▶ **Material provided**:
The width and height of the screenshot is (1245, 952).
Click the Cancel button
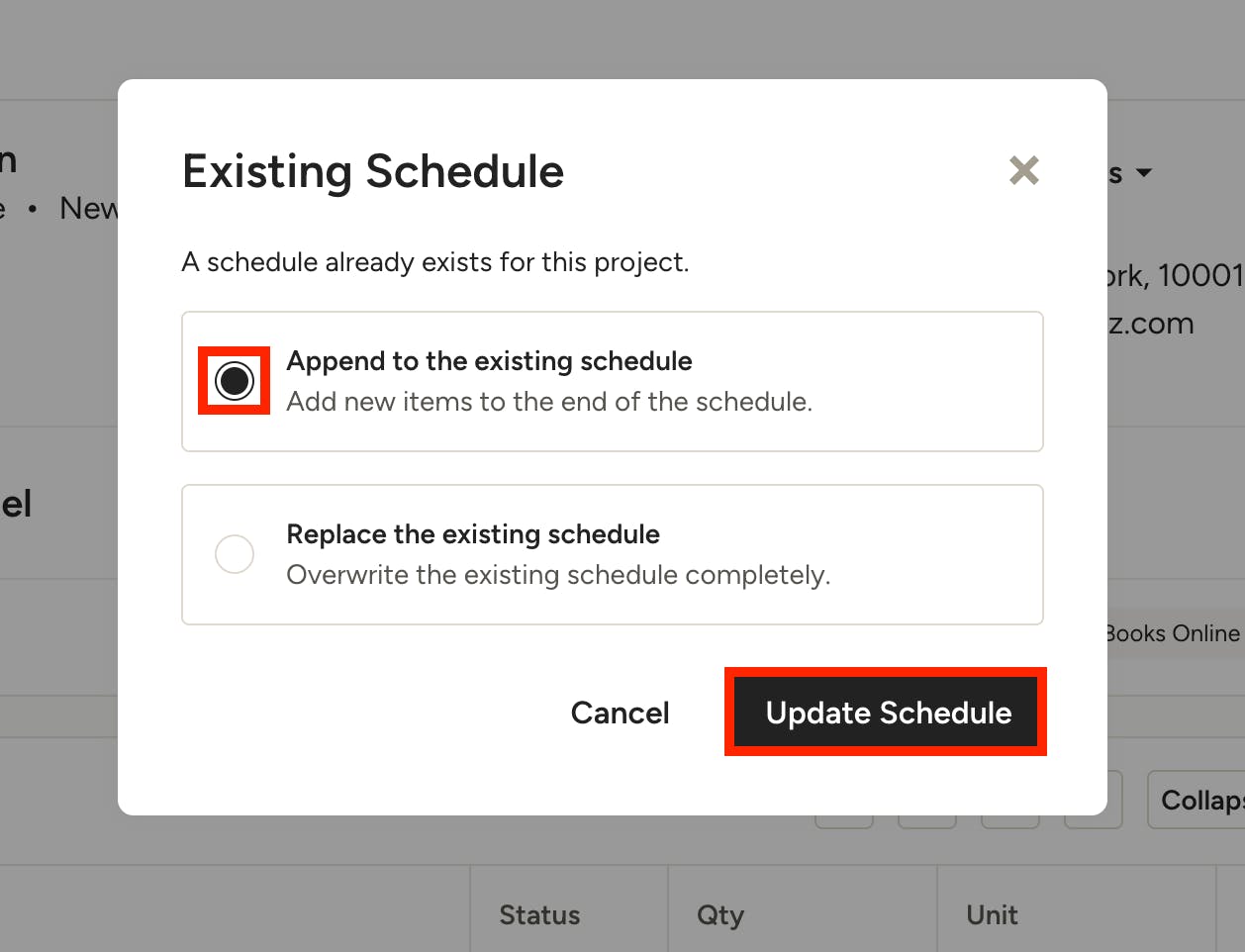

---

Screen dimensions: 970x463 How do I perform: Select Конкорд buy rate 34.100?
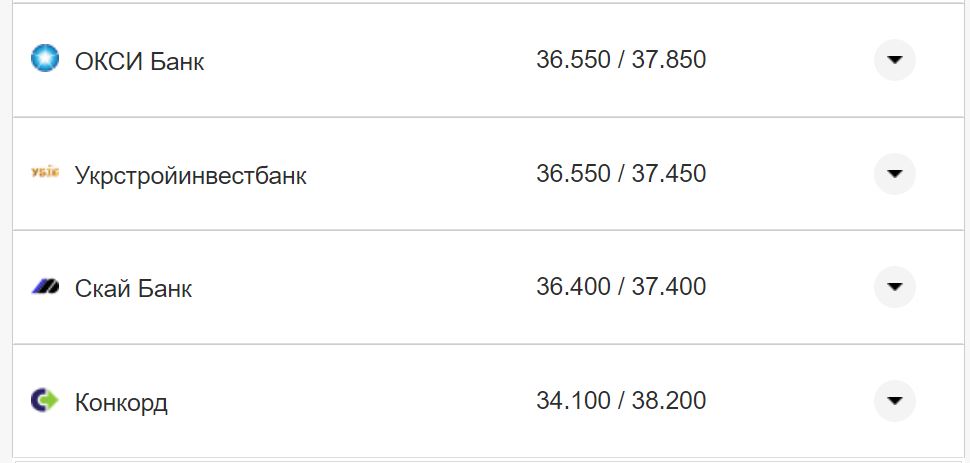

...

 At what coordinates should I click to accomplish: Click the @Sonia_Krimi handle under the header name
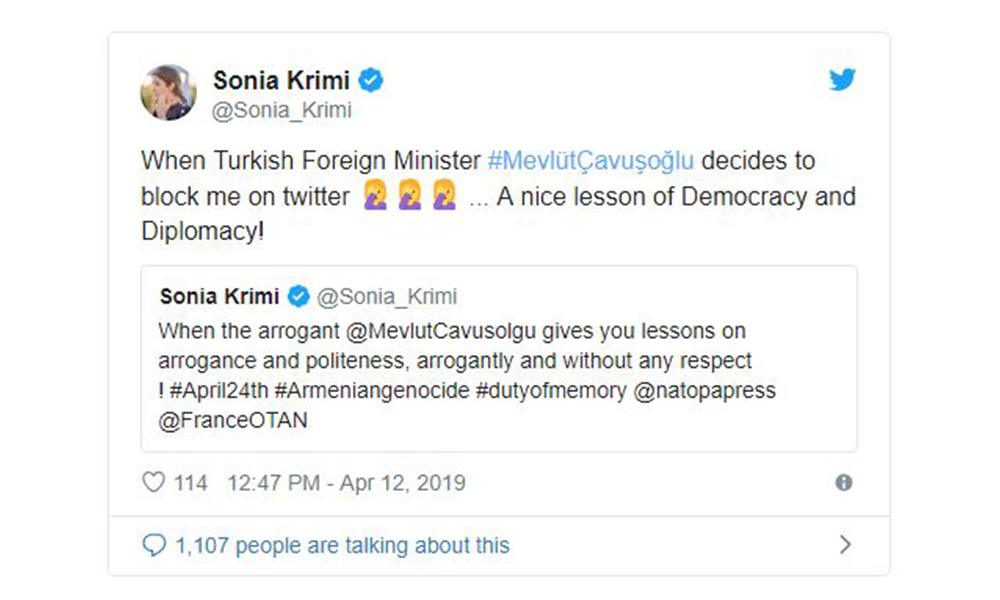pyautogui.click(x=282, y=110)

▶ **Work instructions**: Once you reach the line with "The width and" in the data above, copy it and every line after it exactly, up to and including the line with "Click the Cancel button".

▶ **Written answer**:
The width and height of the screenshot is (1245, 952).
Click the Cancel button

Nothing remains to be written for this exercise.